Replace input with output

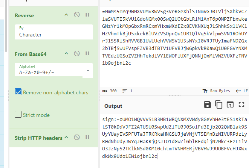[x=230, y=105]
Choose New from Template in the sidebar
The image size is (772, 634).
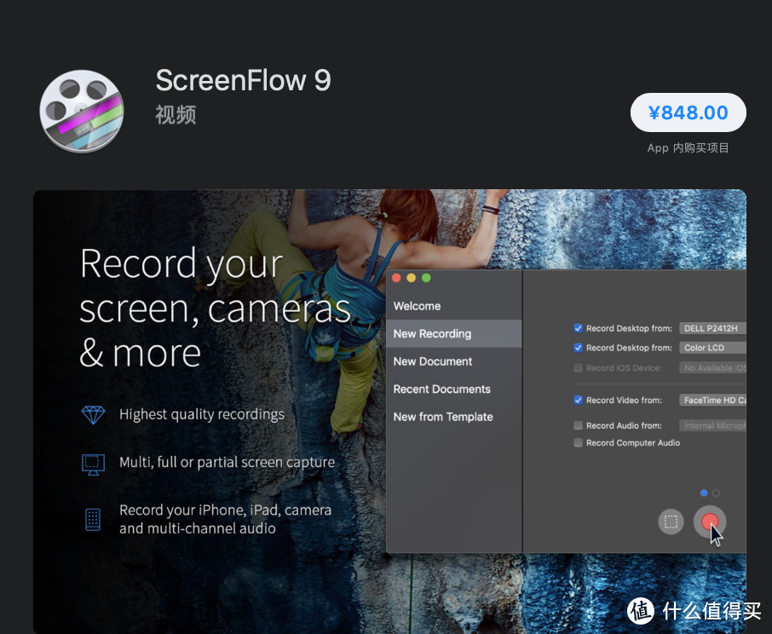[x=443, y=417]
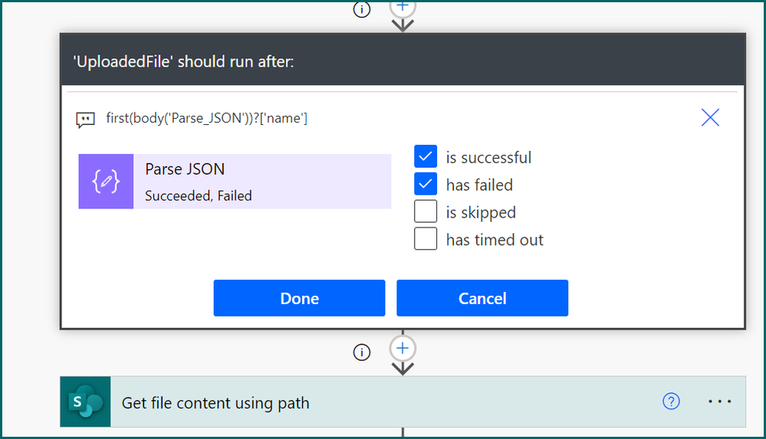Select the Parse JSON action card

(x=235, y=182)
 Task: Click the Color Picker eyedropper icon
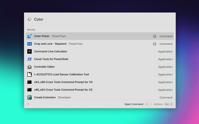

▬▬▬

Except for the pictures, give the data again word for word.

Replace input with output

[x=230, y=105]
Choose New from Template in the sidebar
The image size is (772, 634).
[x=443, y=417]
Select the Parse JSON action card

(x=235, y=182)
 Task: Click the Color Picker eyedropper icon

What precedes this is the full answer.